Regardless of the fatigue all of us are feeling and the prospects of a vaccine arriving sometime next year, the COVID-19 pandemic is far from over as more than 1,000 cases are still being reported every day.
Today, while some people have dropped their guard—taking off their masks and face shields in public or failing to maintain a safe distance from others—more than 8,400 Filipinos have died since the pandemic began—and more than 430,000 have been infected by the coronavirus.

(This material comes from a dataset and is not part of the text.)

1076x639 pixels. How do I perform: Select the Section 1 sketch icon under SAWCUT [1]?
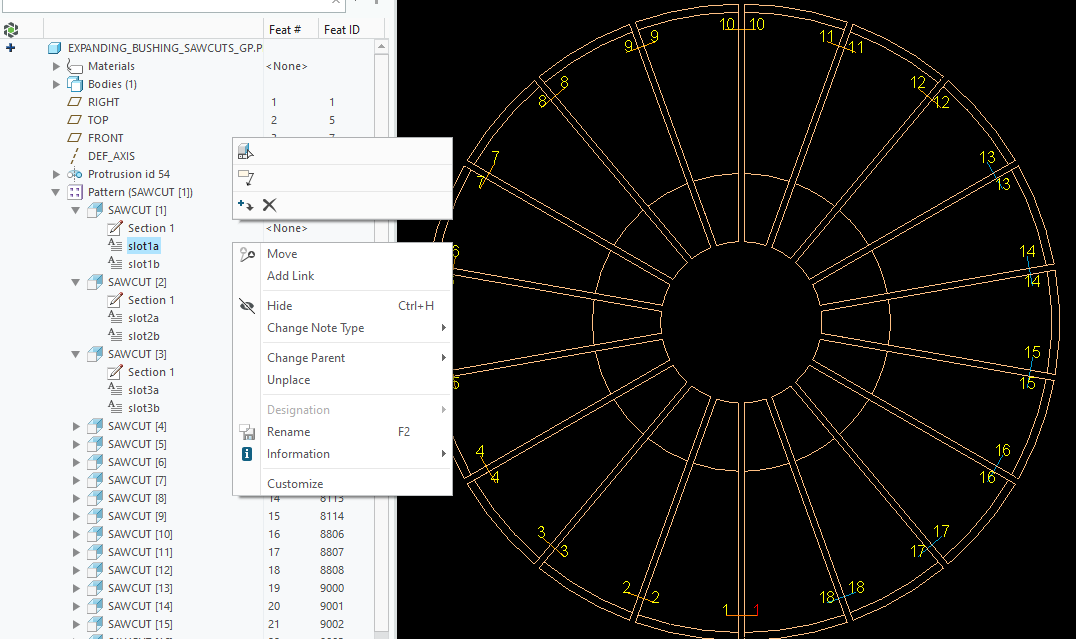click(x=113, y=227)
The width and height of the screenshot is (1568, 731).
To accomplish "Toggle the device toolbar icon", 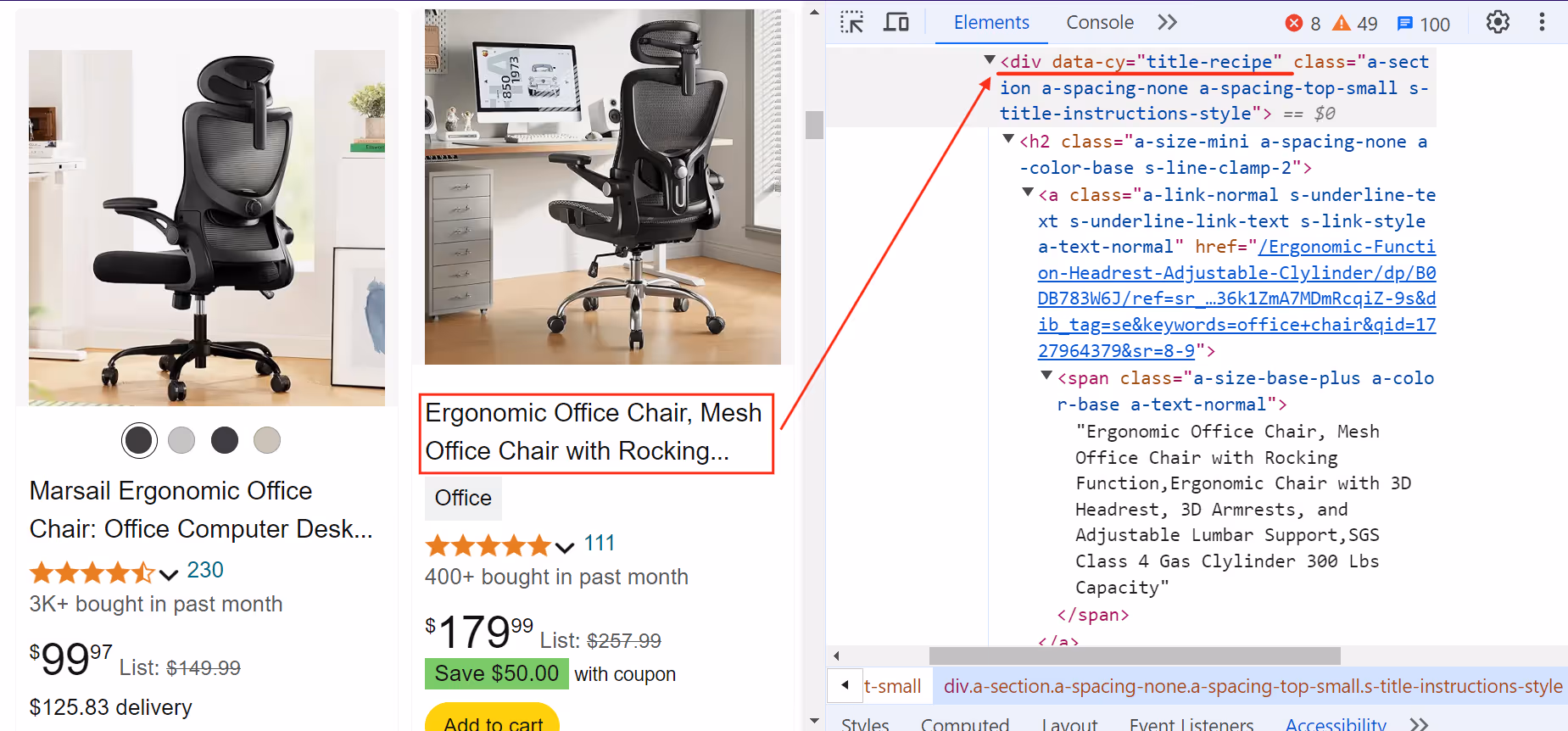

Nobody is more acutely aware of this than our front-line health workers, who are regularly extolled as heroes, but who we have discovered, are not treated as such.
Nurses are planning to stage a protest Friday at the Philippine Heart Center to call for the timely payment of salaries and benefits of government health workers, just a week after employees of the Philippine General Hospital (PGH) staged a demonstration to call for the same.
The Filipino Nurses United (FNU) says there has been no improvement in their situation in the past months, which is why they need to speak out.
Since the start of the pandemic, various groups have expressed dismay about the treatment of health workers in both government and private hospitals. Besides being at risk for COVID-19, nurses and other health workers have reportedly complained of salary delays.
The PGH health workers who protested last week said they have not received their hazard pay and special risk allowance (SRA) for the last six months.
The Department of Health says the budget should come from the University of the Philippines PGH, but PGH officials say they have no savings to pay the allowances.
Karen Faurillo of the All UP Workers Union says PGH was already in dire need of funds before the pandemic, and it was disappointing to see that the national government was passing the responsibility on to the hospital.
Someone needs to be held accountable for the delay of our COVID hazard pay and SRA, Faurillo says.
“These government agencies have all the resources and power to implement the mandated salaries and benefits for health workers, and yet they become culprits in exploiting the front-line health workers,” says FNU national president Maristela Abenojar.
Robert Mendoza, national president of the Alliance of Health Workers, says more than 16,000 health workers who have yet to receive their COVID hazard pay.
He also questions the government policy of giving COVID hazard pay only to those working inside the COVID ward of hospitals because all hospital employees are exposed to the risk of COVID-19 and should therefore receive hazard pay.
The Department of Health says it takes the issue of delayed salaries “very seriously” and understands how health workers might be demoralized.
Its spokesperson on the COVID-19 pandemic says the department would investigate the complaints at once and come up with a solution, because it values our health care workers.
Sadly, the department has not matched its actions to its words. Efforts to deal with the deadly pandemic have been plagued from the start by delays in the implementation of special laws that provide benefits to health workers.
We need to do better by our health workers. In putting their lives on the line for us, they deserve more than finger pointing and excuses.